=== Begin Enclosure ===

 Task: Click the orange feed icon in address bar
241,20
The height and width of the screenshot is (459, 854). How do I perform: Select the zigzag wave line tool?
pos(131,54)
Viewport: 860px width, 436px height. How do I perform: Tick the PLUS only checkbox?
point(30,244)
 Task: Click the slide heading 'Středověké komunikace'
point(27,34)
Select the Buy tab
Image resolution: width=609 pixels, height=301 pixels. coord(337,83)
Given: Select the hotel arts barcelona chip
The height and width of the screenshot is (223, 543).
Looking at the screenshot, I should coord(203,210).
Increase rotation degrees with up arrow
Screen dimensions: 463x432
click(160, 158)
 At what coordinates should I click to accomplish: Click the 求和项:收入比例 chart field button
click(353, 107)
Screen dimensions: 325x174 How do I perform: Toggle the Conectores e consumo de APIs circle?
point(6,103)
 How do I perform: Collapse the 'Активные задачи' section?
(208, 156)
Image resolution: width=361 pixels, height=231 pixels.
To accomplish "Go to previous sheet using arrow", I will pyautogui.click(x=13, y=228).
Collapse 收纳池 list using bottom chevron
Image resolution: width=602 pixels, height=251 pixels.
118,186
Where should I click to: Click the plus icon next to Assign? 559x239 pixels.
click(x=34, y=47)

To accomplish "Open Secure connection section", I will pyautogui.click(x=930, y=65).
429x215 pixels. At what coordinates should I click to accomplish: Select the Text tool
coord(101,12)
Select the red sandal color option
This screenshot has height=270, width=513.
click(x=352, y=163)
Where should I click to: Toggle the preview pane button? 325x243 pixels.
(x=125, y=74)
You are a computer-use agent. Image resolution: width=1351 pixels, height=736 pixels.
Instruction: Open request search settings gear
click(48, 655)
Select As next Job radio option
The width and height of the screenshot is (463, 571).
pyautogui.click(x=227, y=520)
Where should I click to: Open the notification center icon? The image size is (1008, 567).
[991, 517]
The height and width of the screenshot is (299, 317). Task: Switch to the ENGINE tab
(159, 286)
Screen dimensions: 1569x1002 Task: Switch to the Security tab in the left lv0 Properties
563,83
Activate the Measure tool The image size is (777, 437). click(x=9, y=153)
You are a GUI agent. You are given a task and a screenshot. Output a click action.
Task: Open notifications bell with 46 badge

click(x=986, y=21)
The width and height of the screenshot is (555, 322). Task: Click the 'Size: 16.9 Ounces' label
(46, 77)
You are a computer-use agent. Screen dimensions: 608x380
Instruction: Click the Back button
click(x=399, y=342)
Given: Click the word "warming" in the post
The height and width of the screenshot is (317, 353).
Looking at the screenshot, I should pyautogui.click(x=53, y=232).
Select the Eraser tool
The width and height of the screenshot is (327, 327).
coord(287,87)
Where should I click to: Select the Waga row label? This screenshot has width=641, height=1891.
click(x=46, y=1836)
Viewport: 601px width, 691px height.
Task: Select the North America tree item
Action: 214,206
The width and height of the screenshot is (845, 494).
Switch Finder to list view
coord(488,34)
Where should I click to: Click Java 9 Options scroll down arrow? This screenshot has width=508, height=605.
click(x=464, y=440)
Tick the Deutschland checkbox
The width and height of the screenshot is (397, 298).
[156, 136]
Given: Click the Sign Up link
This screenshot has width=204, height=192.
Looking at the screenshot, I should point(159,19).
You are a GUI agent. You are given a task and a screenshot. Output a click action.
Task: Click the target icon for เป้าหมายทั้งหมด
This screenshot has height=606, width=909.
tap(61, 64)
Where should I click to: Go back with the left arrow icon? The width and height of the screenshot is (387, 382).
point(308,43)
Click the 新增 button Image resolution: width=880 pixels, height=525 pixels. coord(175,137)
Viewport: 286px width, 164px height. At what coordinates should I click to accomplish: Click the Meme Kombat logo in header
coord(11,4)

=== End Enclosure ===

_WORK REQUEST_:
Each line in the records above with "computer" must be returned.

_RESPONSE AREA_:
You are a computer-use agent. Image resolution: width=1351 pixels, height=736 pixels.
You are a computer-use agent. Screen dimensions: 608x380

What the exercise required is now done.